They’re the best thing I’ve ever tasted. Gabriella teaches me to cook them for my dad’s birthday, but the weekend I’m due to go home I change my mind. I don’t know what I’d do with myself there, in the warmth of my parents’ sitting room. Instead I send a text to wish him happy birthday and I drift here, to the shore.
There’s a fog in my head, matched by the wet haze clogging up the sky and making everywhere an effort to get to. I feel cold. I imagine picking up my phone and calling someone: Ellie or Gabriella or my parents or Frank. I know my mouth won’t co-operate though; my tongue is too thick between my teeth and my face won’t move.
51
For our November meeting we’re at Jackie’s house and we read The Collector. Noel tells us he’s a lepidopterist too; he has his own collection of moths and butterflies at home. He says he’s surprised by the way the book links collecting butterflies with imprisonment. He tells us that when butterflies die they become brittle and locked into a kind of rigor mortis that snaps their wings closed. The process used to collect them is called relaxing, and helps them unfold again. He says he’s always thought of this softening as a release, and that – in truth – in order to collect butterflies you have to understand how to set them free not how to keep them locked up.

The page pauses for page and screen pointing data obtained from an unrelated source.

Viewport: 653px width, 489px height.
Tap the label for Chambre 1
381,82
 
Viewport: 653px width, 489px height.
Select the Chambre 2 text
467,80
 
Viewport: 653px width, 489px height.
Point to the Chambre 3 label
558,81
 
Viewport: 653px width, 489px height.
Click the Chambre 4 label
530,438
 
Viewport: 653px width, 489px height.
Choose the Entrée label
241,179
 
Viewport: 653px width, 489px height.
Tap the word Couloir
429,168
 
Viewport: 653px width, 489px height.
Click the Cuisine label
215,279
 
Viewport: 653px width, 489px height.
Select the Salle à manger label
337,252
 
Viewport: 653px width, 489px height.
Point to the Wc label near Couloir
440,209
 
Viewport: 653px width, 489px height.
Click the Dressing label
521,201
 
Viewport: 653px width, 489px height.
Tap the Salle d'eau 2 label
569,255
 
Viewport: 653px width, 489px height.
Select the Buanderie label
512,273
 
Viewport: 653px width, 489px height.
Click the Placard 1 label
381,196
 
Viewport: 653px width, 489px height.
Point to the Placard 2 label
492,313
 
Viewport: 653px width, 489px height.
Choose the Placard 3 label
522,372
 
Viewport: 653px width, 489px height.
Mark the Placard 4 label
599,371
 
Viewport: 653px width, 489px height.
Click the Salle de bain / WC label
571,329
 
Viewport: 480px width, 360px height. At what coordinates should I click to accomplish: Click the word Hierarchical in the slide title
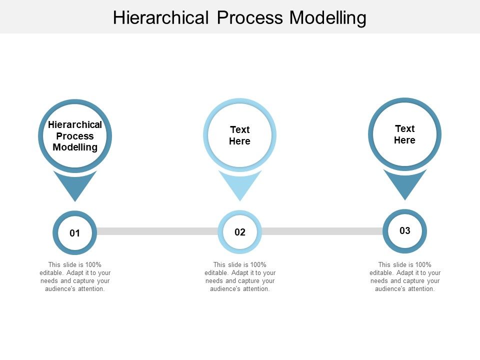click(160, 18)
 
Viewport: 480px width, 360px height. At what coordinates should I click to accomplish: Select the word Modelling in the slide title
click(328, 18)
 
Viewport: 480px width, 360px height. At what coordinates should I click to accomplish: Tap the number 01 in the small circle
click(74, 233)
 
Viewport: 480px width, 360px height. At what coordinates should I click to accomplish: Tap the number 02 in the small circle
click(240, 232)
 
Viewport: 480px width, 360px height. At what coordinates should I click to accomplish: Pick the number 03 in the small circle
click(404, 230)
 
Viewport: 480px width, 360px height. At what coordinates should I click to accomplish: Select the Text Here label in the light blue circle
click(240, 136)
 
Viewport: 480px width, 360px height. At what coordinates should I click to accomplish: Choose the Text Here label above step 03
click(404, 134)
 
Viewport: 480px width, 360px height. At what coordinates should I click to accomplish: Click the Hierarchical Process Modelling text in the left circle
click(75, 136)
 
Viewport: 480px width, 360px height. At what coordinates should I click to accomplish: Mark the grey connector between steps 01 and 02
click(157, 232)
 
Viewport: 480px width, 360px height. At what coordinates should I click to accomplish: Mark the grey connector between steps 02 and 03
click(322, 232)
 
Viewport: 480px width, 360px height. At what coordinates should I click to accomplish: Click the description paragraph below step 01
click(75, 276)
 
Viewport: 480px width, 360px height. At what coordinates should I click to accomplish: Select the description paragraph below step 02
click(240, 276)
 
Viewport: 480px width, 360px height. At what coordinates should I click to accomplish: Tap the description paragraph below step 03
click(405, 276)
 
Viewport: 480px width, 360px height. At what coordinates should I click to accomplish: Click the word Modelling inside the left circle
click(75, 148)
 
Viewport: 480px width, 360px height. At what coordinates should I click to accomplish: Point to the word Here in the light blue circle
click(240, 142)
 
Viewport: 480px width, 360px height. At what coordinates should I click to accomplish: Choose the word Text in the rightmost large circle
click(404, 129)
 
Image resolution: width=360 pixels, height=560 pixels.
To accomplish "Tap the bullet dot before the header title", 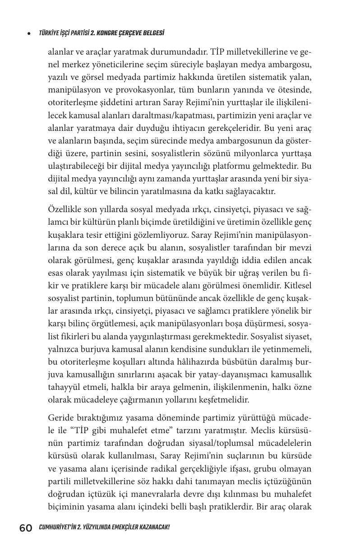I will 29,33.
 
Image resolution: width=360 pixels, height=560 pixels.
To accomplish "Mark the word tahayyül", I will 64,387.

‘But setting things free can be painful too,’ Frank says. I’m too tired to work out what he means.
52
You feel so real still that whenever my phone rings I look down and expect to see your name. I leave you a voicemail and feel ashamed. I’m starting to miss you in a new way that feels like I’m being ripped up into little pieces and hurled hard in your direction, only for the wind to pick up all the bits of me and fling them the opposite way.
53
I go to meet Ellie from the library where she’s studying. I’ve made fridge cake and it’s been semi-successful so I take her a piece wrapped in cling film. When I get home that night I pull it out of my bag and put it on the side: unoffered. I feel angry with myself; I see Ellie all the time and couldn’t exactly have failed to notice the gaps in her body or the fact that if I go for food with Sean or Danny she arrives after we’ve eaten. But I say nothing and pretend not to notice.
As my baking gets better I gain confidence, and with confidence I gain flair. Under Frank’s exuberant coaching and Gabriella’s expertise I mix beetroot and chocolate or apple and rum, and one day Frank decides that one of my cakes should go to Jackie’s cafe with his to be sold. I offer to go on the cake run before work the following morning. I often go anyway, popping in to say hi to Jackie on my way to my first house of the day. She always gives me a coffee she won’t let me pay for, so I put a pound in the tip box and slip away to drink it in the street as I weave through commuters and ironed shirts, and silently guess the names of the people I pass in my head: Becky, Aidan, Jennifer, Jay, Edith.
That morning – armed with the cakes we’ve baked – I arrive ten
minutes early and sit inside with my coffee, smiling as I watch what we’ve made get sold to the breakfast crowd; Jackie’s wink as she hands it over makes me want to climb onto the table and jump off again cheering.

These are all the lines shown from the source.